Do this
Copy every line of this listing verbatim.

Data provided
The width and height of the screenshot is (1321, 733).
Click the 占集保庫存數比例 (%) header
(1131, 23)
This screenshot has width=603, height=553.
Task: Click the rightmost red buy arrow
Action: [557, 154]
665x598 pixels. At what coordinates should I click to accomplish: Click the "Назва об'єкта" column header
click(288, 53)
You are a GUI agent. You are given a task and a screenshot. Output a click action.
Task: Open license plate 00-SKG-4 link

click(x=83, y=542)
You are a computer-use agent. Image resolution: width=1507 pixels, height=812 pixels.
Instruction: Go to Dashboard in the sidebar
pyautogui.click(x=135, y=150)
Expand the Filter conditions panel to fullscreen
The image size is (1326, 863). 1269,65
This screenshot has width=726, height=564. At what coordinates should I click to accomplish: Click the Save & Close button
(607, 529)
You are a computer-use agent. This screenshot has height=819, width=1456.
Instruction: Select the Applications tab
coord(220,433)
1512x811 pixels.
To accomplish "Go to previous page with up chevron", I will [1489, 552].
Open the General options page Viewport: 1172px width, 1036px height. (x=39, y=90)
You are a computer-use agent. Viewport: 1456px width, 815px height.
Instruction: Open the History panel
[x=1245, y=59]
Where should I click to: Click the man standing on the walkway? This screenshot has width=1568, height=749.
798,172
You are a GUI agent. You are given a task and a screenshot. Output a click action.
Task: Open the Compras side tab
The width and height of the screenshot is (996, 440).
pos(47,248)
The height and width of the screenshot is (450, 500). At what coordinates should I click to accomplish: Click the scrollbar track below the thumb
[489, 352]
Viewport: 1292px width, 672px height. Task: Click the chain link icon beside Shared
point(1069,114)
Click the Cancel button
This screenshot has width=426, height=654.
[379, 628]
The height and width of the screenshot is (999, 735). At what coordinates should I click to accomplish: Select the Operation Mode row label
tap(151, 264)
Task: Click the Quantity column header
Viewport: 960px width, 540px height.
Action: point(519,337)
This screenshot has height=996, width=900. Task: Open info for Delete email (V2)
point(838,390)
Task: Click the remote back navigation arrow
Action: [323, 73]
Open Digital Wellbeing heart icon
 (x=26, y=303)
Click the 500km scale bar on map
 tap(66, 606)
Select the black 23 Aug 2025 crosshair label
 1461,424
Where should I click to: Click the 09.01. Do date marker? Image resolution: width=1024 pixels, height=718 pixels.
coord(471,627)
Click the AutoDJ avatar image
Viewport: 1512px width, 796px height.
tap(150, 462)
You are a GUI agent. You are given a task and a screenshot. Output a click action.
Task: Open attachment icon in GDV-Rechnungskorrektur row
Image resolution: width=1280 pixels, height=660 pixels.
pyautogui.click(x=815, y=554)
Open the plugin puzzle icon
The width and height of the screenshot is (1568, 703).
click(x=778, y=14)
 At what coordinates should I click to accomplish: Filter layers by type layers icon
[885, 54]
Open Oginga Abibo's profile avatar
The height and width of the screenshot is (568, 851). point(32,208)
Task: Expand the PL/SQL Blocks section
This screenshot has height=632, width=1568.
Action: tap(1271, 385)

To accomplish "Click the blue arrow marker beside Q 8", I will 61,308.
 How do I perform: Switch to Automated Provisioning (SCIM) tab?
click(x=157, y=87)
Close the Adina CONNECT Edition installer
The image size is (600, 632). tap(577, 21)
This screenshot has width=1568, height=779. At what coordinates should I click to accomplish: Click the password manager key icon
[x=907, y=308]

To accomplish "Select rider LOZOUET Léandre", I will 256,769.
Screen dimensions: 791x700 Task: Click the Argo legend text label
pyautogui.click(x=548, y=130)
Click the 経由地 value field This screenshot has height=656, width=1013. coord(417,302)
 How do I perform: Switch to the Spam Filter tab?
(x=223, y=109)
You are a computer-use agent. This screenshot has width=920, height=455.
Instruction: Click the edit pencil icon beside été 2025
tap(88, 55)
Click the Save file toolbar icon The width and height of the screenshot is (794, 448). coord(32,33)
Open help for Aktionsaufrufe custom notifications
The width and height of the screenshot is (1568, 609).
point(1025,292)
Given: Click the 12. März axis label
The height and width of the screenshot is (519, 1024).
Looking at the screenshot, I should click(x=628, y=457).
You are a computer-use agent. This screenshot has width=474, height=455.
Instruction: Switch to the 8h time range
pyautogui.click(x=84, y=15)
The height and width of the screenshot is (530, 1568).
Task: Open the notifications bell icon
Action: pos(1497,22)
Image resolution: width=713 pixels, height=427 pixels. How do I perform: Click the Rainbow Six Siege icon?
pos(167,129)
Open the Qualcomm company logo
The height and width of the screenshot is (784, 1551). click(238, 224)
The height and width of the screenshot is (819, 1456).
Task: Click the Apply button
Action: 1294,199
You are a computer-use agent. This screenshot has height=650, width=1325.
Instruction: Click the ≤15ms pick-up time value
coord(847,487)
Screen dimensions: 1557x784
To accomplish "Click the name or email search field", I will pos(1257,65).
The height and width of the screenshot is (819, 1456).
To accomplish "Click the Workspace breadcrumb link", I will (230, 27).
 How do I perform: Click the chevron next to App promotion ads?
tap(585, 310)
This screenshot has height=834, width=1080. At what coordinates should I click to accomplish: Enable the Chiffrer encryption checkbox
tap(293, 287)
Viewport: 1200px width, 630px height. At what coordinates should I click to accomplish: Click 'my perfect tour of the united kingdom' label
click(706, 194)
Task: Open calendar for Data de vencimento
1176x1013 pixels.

Correct output
The width and height of the screenshot is (1321, 733).
Click the 占集保庫存數比例 (%) header
(1131, 23)
This screenshot has width=603, height=553.
Task: Click the rightmost red buy arrow
Action: [557, 154]
665x598 pixels. At what coordinates should I click to accomplish: Click the "Назва об'єкта" column header
click(288, 53)
You are a GUI agent. You are given a task and a screenshot. Output a click action.
Task: Open license plate 00-SKG-4 link

click(x=83, y=542)
You are a computer-use agent. Image resolution: width=1507 pixels, height=812 pixels.
Instruction: Go to Dashboard in the sidebar
pyautogui.click(x=135, y=150)
Expand the Filter conditions panel to fullscreen
The image size is (1326, 863). 1269,65
This screenshot has width=726, height=564. At what coordinates should I click to accomplish: Click the Save & Close button
(607, 529)
You are a computer-use agent. This screenshot has height=819, width=1456.
Instruction: Select the Applications tab
coord(220,433)
1512x811 pixels.
To accomplish "Go to previous page with up chevron", I will [1489, 552].
Open the General options page Viewport: 1172px width, 1036px height. (x=39, y=90)
You are a computer-use agent. Viewport: 1456px width, 815px height.
Instruction: Open the History panel
[x=1245, y=59]
Where should I click to: Click the man standing on the walkway? This screenshot has width=1568, height=749.
798,172
You are a GUI agent. You are given a task and a screenshot. Output a click action.
Task: Open the Compras side tab
The width and height of the screenshot is (996, 440).
pos(47,248)
The height and width of the screenshot is (450, 500). At what coordinates should I click to accomplish: Click the scrollbar track below the thumb
[489, 352]
Viewport: 1292px width, 672px height. Task: Click the chain link icon beside Shared
point(1069,114)
Click the Cancel button
This screenshot has width=426, height=654.
[379, 628]
The height and width of the screenshot is (999, 735). At what coordinates should I click to accomplish: Select the Operation Mode row label
tap(151, 264)
Task: Click the Quantity column header
Viewport: 960px width, 540px height.
Action: point(519,337)
This screenshot has height=996, width=900. Task: Open info for Delete email (V2)
point(838,390)
Task: Click the remote back navigation arrow
Action: [323, 73]
Open Digital Wellbeing heart icon
 (x=26, y=303)
Click the 500km scale bar on map
 tap(66, 606)
Select the black 23 Aug 2025 crosshair label
 1461,424
Where should I click to: Click the 09.01. Do date marker? Image resolution: width=1024 pixels, height=718 pixels.
coord(471,627)
Click the AutoDJ avatar image
Viewport: 1512px width, 796px height.
tap(150, 462)
You are a GUI agent. You are given a task and a screenshot. Output a click action.
Task: Open attachment icon in GDV-Rechnungskorrektur row
Image resolution: width=1280 pixels, height=660 pixels.
pyautogui.click(x=815, y=554)
Open the plugin puzzle icon
The width and height of the screenshot is (1568, 703).
click(x=778, y=14)
 At what coordinates should I click to accomplish: Filter layers by type layers icon
[885, 54]
Open Oginga Abibo's profile avatar
The height and width of the screenshot is (568, 851). point(32,208)
Task: Expand the PL/SQL Blocks section
This screenshot has height=632, width=1568.
Action: tap(1271, 385)

To accomplish "Click the blue arrow marker beside Q 8", I will 61,308.
 How do I perform: Switch to Automated Provisioning (SCIM) tab?
click(x=157, y=87)
Close the Adina CONNECT Edition installer
The image size is (600, 632). tap(577, 21)
This screenshot has width=1568, height=779. At what coordinates should I click to accomplish: Click the password manager key icon
[x=907, y=308]

To accomplish "Select rider LOZOUET Léandre", I will 256,769.
Screen dimensions: 791x700 Task: Click the Argo legend text label
pyautogui.click(x=548, y=130)
Click the 経由地 value field This screenshot has height=656, width=1013. coord(417,302)
 How do I perform: Switch to the Spam Filter tab?
(x=223, y=109)
You are a computer-use agent. This screenshot has width=920, height=455.
Instruction: Click the edit pencil icon beside été 2025
tap(88, 55)
Click the Save file toolbar icon The width and height of the screenshot is (794, 448). coord(32,33)
Open help for Aktionsaufrufe custom notifications
The width and height of the screenshot is (1568, 609).
point(1025,292)
Given: Click the 12. März axis label
The height and width of the screenshot is (519, 1024).
Looking at the screenshot, I should click(x=628, y=457).
You are a computer-use agent. This screenshot has width=474, height=455.
Instruction: Switch to the 8h time range
pyautogui.click(x=84, y=15)
The height and width of the screenshot is (530, 1568).
Task: Open the notifications bell icon
Action: pos(1497,22)
Image resolution: width=713 pixels, height=427 pixels. How do I perform: Click the Rainbow Six Siege icon?
pos(167,129)
Open the Qualcomm company logo
The height and width of the screenshot is (784, 1551). click(238, 224)
The height and width of the screenshot is (819, 1456).
Task: Click the Apply button
Action: 1294,199
You are a computer-use agent. This screenshot has height=650, width=1325.
Instruction: Click the ≤15ms pick-up time value
coord(847,487)
Screen dimensions: 1557x784
To accomplish "Click the name or email search field", I will pos(1257,65).
The height and width of the screenshot is (819, 1456).
To accomplish "Click the Workspace breadcrumb link", I will (230, 27).
 How do I perform: Click the chevron next to App promotion ads?
tap(585, 310)
This screenshot has height=834, width=1080. At what coordinates should I click to accomplish: Enable the Chiffrer encryption checkbox
tap(293, 287)
Viewport: 1200px width, 630px height. At what coordinates should I click to accomplish: Click 'my perfect tour of the united kingdom' label
click(706, 194)
Task: Open calendar for Data de vencimento
1176x1013 pixels.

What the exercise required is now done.